Scientists hope to establish blight-resistant chestnut



The American chestnut nearly disappeared after an attack of blight.
ASSOCIATED PRESS
A century after blight began to bring down the majestic American chestnut tree, once known as the "redwood of the East," scientists are tantalizingly close to reviving it.
Within a few years, using both traditional plant breeding and genetic engineering, researchers hope to have a variety of blight-resistant chestnuts to repopulate the tree's native range.
If they succeed, the towering species that once accounted for one out of every four trees from Maine to Mississippi will be back, benefiting wildlife and humans alike.
Beyond those celebrated savory nuts, the modern market for new American chestnut trees could potentially be huge, said Dr. William A. Powell, a molecular biologist at the State University of New York in Syracuse.
He said the tree's wood -- amber-colored and extremely rot-resistant -- is perfect for utility poles, fence posts, shingles and other exposed woodwork.
"If the chestnut was still around, everyone's deck would be built out of its wood. We might not even need treated wood," Powell said.
The tree's sudden vanishing act was the most spectacular in a series of fungal blights that have ravaged North America's trees -- a list that includes the American elm, butternut and white pine.
Researchers are trying to revive those other trees, too, but the chestnut's restoration would be the most ecologically significant, Powell said.
First spotted in New York
A century ago this summer, the fungus Cryphonetria parasitica was first detected in American chestnuts in New York City's Bronx Zoo, an alien invader that likely arrived on imported Asian chestnuts.
Spread rapidly by wind, rain and birds, its spores infected the tree's bark. By 1950, some 3.5 billion trees -- about 90 percent of the species -- were dead with a few mostly shrublike survivors hanging on.

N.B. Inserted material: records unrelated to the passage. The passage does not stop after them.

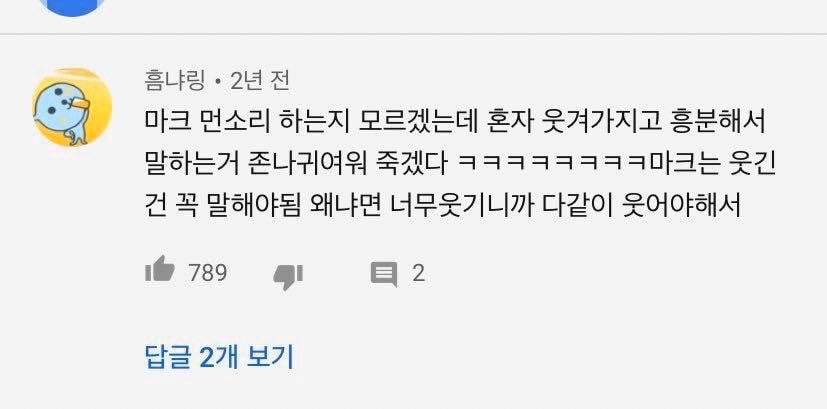Open replies via the speech bubble icon
827x409 pixels.
pos(384,275)
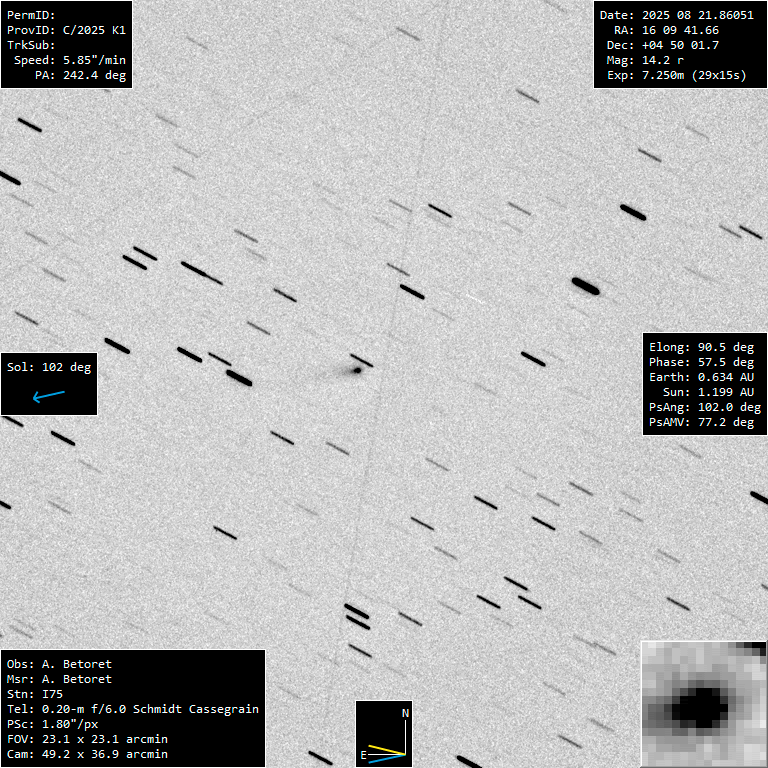Click the Date 2025 08 21.86051 line
Screen dimensions: 768x768
point(677,15)
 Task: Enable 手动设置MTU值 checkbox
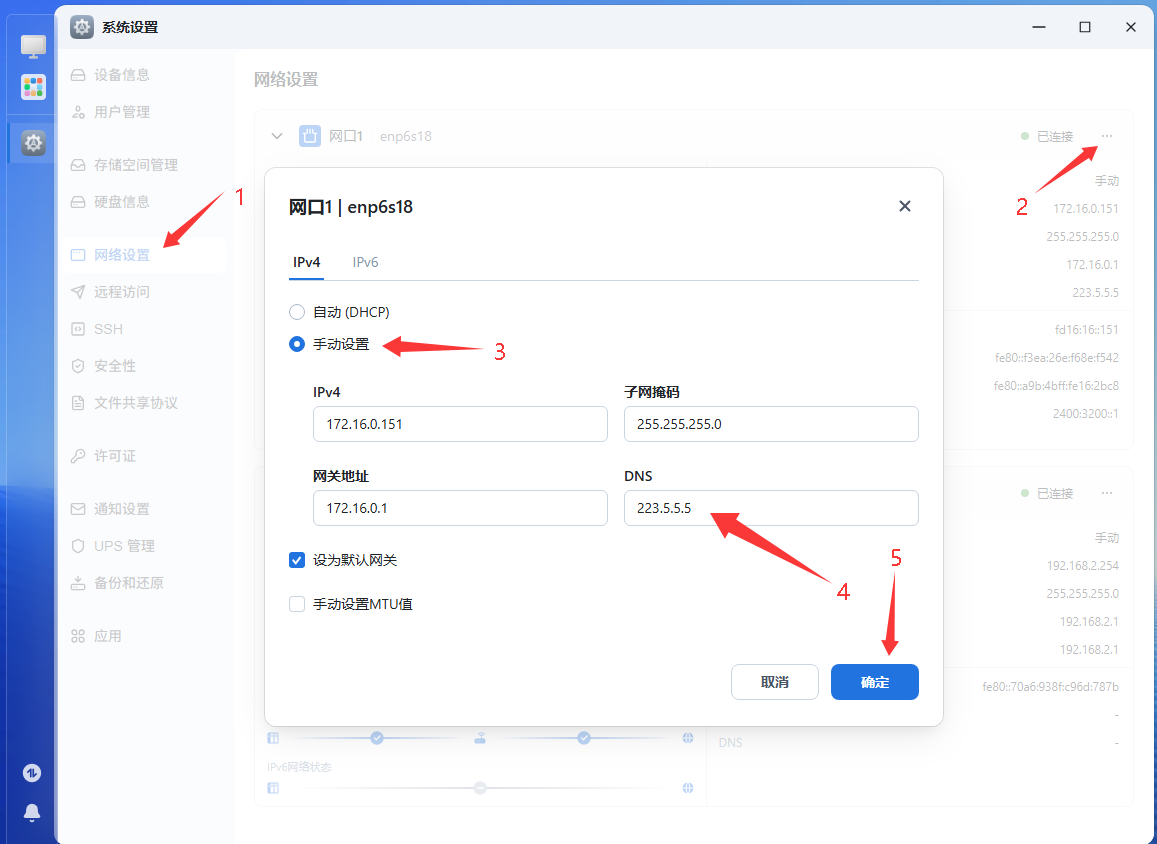click(297, 604)
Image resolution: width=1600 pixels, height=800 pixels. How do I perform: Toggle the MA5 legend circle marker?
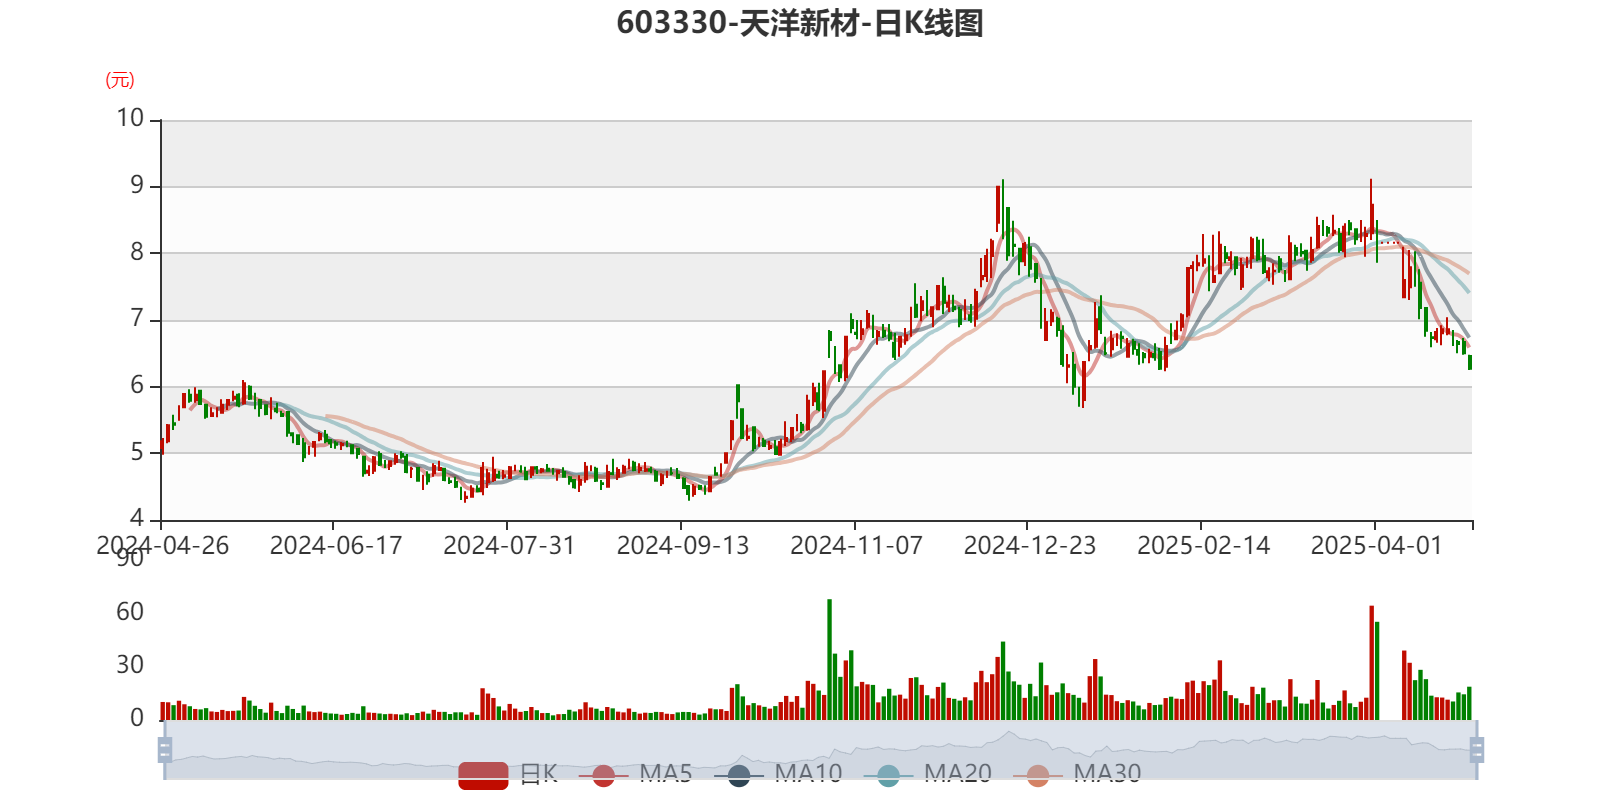[603, 775]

After holding a keystone place in Eastern forests for millions of years, the picturesque trees that towered up to 120 feet with globular crowns were nearly extinct. Black bears, wild turkeys and other animals that relied on chestnuts to fatten up for winter starved.
Poor rural families who collected the nuts for food and income also suffered, and the autumn aroma of roasted chestnuts hawked by vendors in big cities vanished.

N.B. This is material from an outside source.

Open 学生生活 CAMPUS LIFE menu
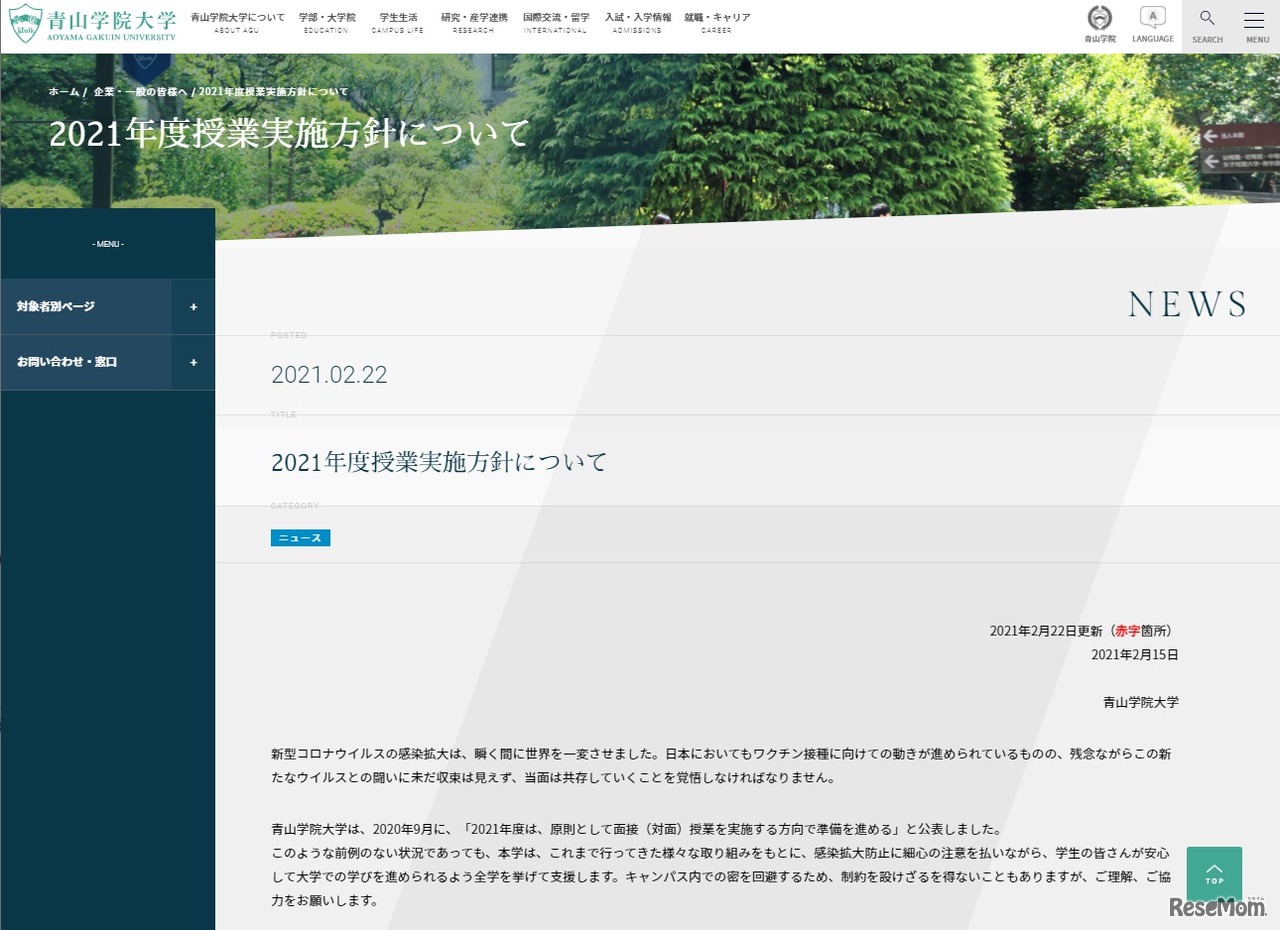Screen dimensions: 1280x930 [x=398, y=23]
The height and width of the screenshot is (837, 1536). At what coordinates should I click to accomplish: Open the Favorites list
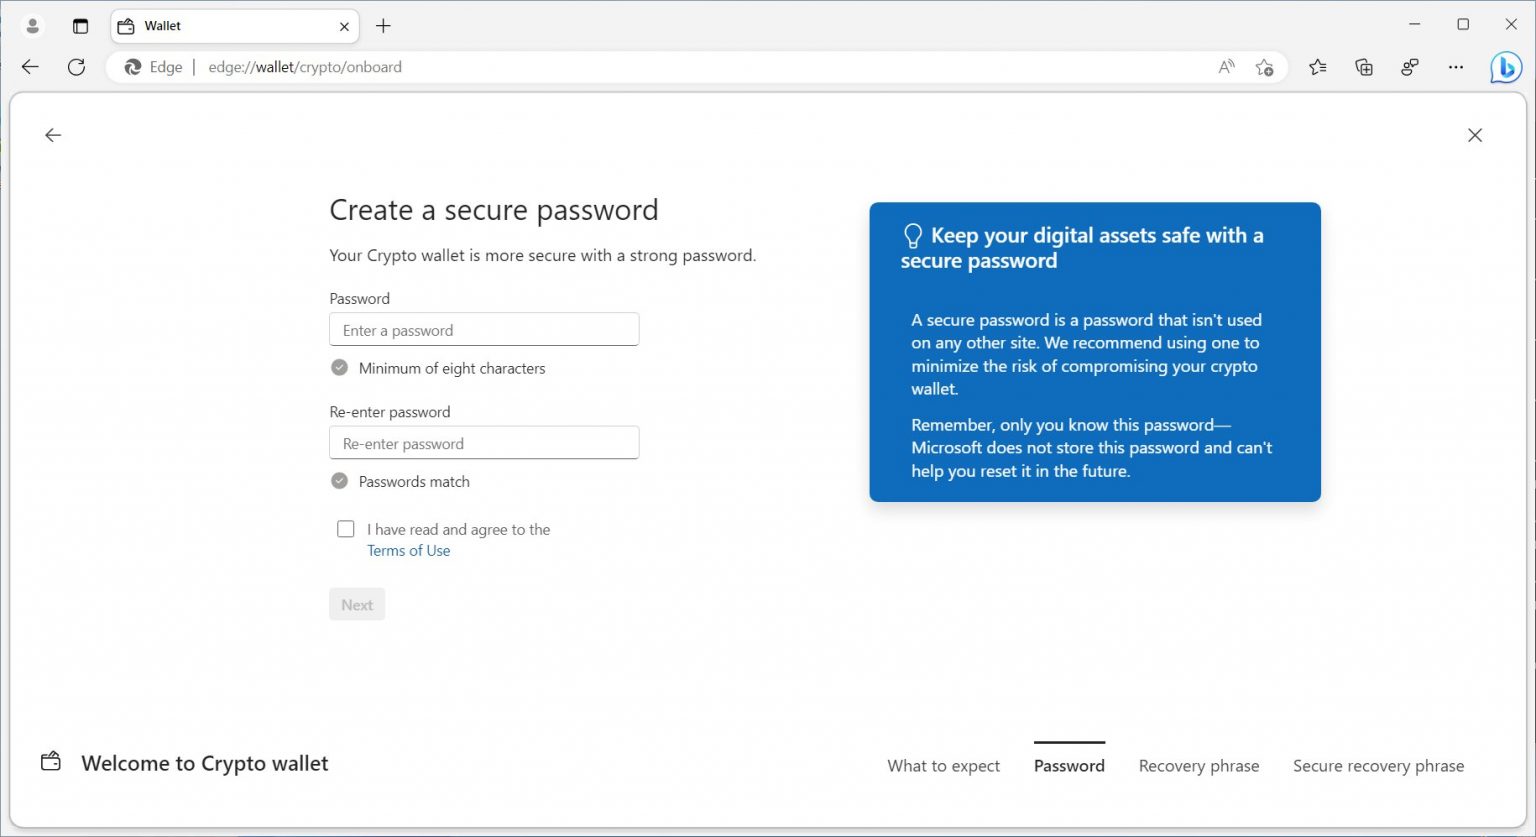coord(1318,66)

Despite the American chestnut's collapse, scientists and tree breeders refuse to write it off. They've been working for decades on blight-resistant varieties through several strategies.
American-Chinese hybrid
By 2006, the American Chestnut Foundation hopes to have a hardy American-Chinese hybrid that has the height and shape of the native tree with the blight-resistance of the Chinese variety.
In another breeding campaign, researchers are interbreeding American chestnuts that have survived blight, trying to create tougher trees.
"It's a slow process because it's a tree, not a corn plant," said Gary Griffin, a plant pathologist at Virginia Tech University in Blacksburg, Va.
To speed things up, plant geneticists are working to create a blight-free tree by inserting fungal resistance genes from other plants directly into the chestnut trees.
Charles Maynard, a forest geneticist at the State University of New York, said he and Powell recently learned how to routinely insert such genes into embryonic chestnut tissue. But they have not yet succeeded in growing those transgenic embryos into trees. While those approaches seek to make a better tree, some hope to conquer the blight itself with a virus that's helping European chestnut trees rebound.
However, that virus, which limits canker growth in European trees, has so far met with scant success in American cousins due to genetic differences, said Mark Double, a plant pathologist at West Virginia University in Morgantown, W.Va.